TASK GOAL >>
In the entries that follow, locate the line with "Image resolution: width=495", then restate that line and all later lines exactly as they appear, leaving pictures out.

Collected data entries:
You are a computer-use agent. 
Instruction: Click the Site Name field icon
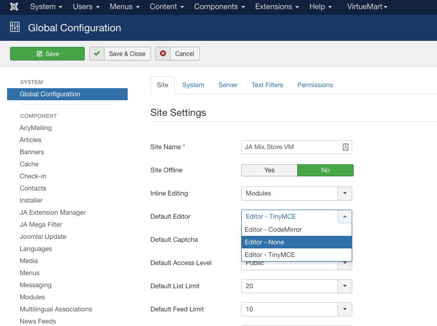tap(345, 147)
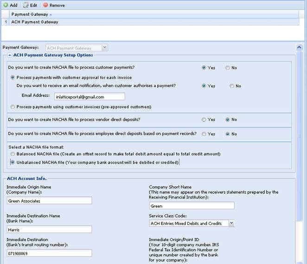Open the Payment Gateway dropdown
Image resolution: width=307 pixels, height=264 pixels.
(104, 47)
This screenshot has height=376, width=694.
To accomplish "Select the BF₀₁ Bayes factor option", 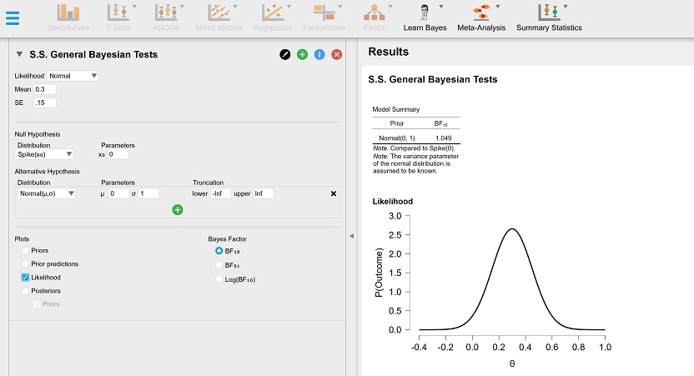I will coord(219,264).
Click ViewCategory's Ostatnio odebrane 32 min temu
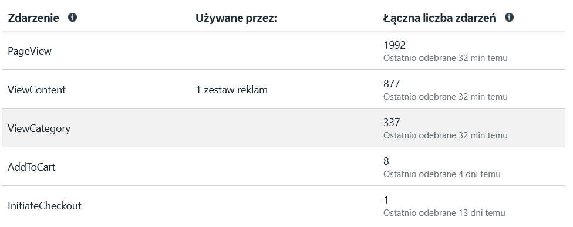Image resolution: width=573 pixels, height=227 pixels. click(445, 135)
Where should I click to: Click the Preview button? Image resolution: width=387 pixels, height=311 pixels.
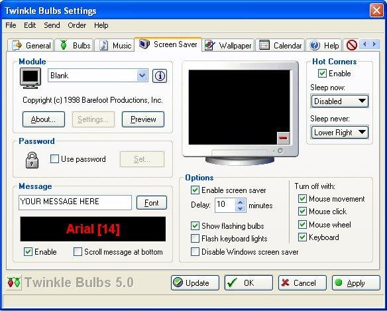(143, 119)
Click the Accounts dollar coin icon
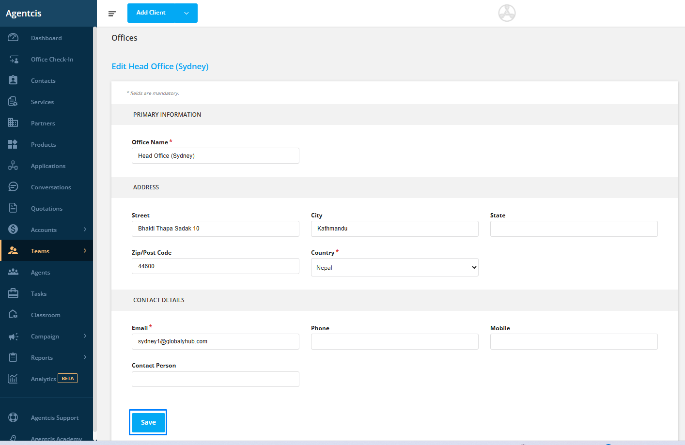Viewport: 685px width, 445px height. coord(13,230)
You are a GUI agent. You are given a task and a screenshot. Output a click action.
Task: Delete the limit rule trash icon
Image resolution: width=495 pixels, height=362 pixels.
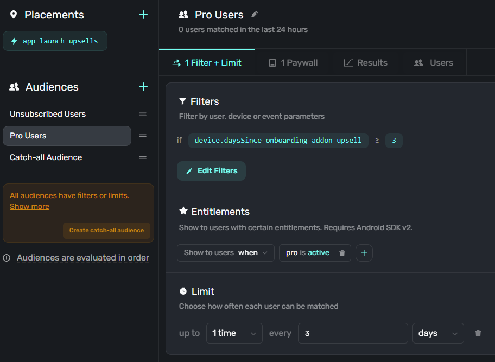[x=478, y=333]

EXPECTED ANSWER >>
Image resolution: width=495 pixels, height=362 pixels.
[x=478, y=333]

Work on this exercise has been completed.